Ilex paraguariensis is a well-known plant that is widely consumed in South America, primarily as a drink called mate. Mate is described to have stimulant and medicinal properties. Considering the potential anti-lipid effects of I. paraguariensis infusion, we used an extract of this plant as a possible modulator of fat storage to control lipid metabolism in worms. Herein, the I. paraguariensis-dependent modulation of fat metabolism in Caenorhabditis elegans was investigated. C. elegans were treated with I. paraguariensis aqueous extract (1 mg/ml) from L1 larvae stage until adulthood, to simulate the primary form of consumption. Expression of adipocyte triglyceride lipase 1 (ATGL-1) and heat shock protein 16.2, lipid accumulation through C1-BODIPY-C12 (BODIPY) lipid staining, behavioral parameters, body length, total body energy expenditure and overall survival were analyzed. Total body energy expenditure was determined by the oxygen consumption rate in N2, nuclear hormone receptor knockout, nhr-49(nr2041), and adenosine receptor knockout, ador-1(ox489) strains. Ilex paraguariensis extract increased ATGL-1 expression 20.06% and decreased intestinal BODIPY fat staining 63.36%, compared with the respective control group, without affecting bacterial growth and energetic balance, while nhr-49(nr2041) and ador-1(ox489) strains blocked the worm fat loss. In addition, I. paraguariensis increased the oxygen consumption in N2 worms, but not in mutant strains, increased N2 worm survival following juglone exposure, and did not alter hsp-16.2 expression. We demonstrate for the first time that I. paraguariensis can decrease fat storage and increase body energy expenditure in worms. These effects depend on the purinergic system (ADOR-1) and NHR-49 pathways. Ilex paraguariensis upregulated the expression of ATGL-1 to modulate fat metabolism. Furthermore, our data corroborates with other studies that demonstrate that C. elegans is a useful tool for studies of fat metabolism and energy consumption.

Quinolinic acid and glutamatergic neurodegeneration in Caenorhabditis elegans.

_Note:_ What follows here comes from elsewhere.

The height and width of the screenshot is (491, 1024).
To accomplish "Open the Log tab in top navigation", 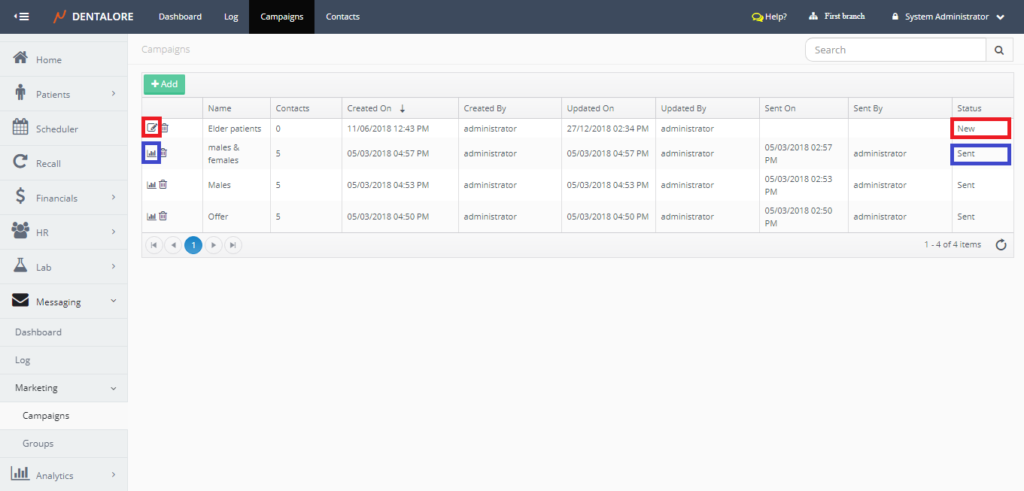I will coord(231,17).
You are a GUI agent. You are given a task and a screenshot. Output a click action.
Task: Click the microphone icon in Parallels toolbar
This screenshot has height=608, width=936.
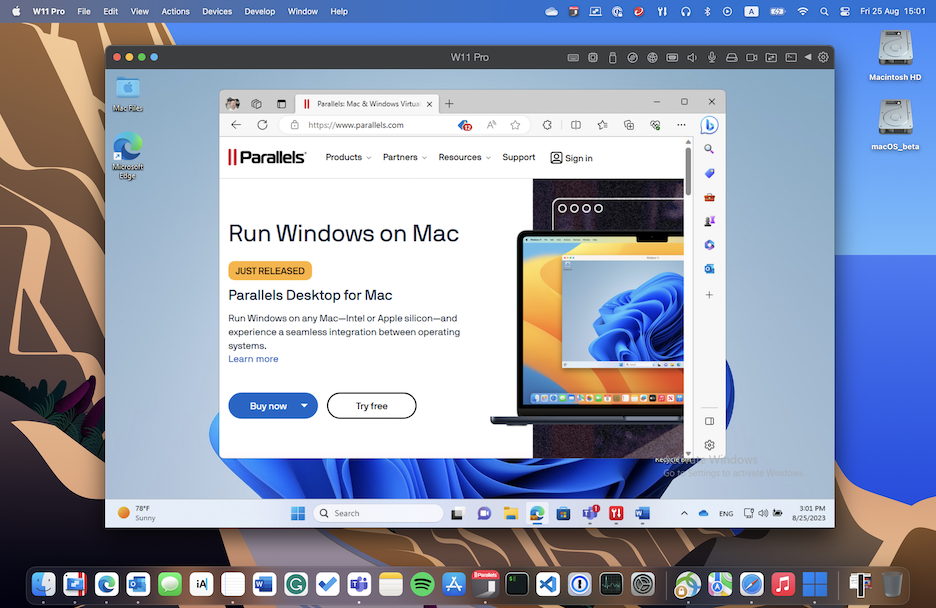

Quinolinic acid (QUIN) is an endogenous neurotoxin that acts as an N-methyl-D-aspartate receptor (NMDAR) agonist generating a toxic cascade, which can lead to neurodegeneration. The action of QUIN in Caenorhabditis elegans and the neurotoxins that allow the study of glutamatergic system disorders have not been carefully addressed. The effects of QUIN on toxicological and behavioral parameters in VM487 and VC2623 transgenic, as well as wild-type (WT) animals were performed to evaluate whether QUIN could be used as a neurotoxin in C. elegans. QUIN reduced survival of WT worms in a dose-dependent manner. A sublethal dose of QUIN (20 mM) increased reactive oxygen species (ROS) levels in an nmr-1/NMDAR-dependent manner, activated the DAF-16/FOXO transcription factor, and increased expression of the antioxidant enzymes, superoxide dismutase-3, glutathione S-transferase-4, and heat shock protein-16.2. QUIN did not change motor behavioral parameters, but altered the sensory behavior in N2 and VM487 worms. Notably, the effect of QUIN on the sensory behavioral parameters might occur, at least in part, secondary to increased ROS. However, the touch response behavior indicates a mechanism of action that is independent of ROS generation. In addition, non-lethal doses of QUIN triggered neurodegeneration in glutamatergic neurons. Our findings indicate that C. elegans might be useful as a model for studies of QUIN as a glutamatergic neurotoxin in rodent models.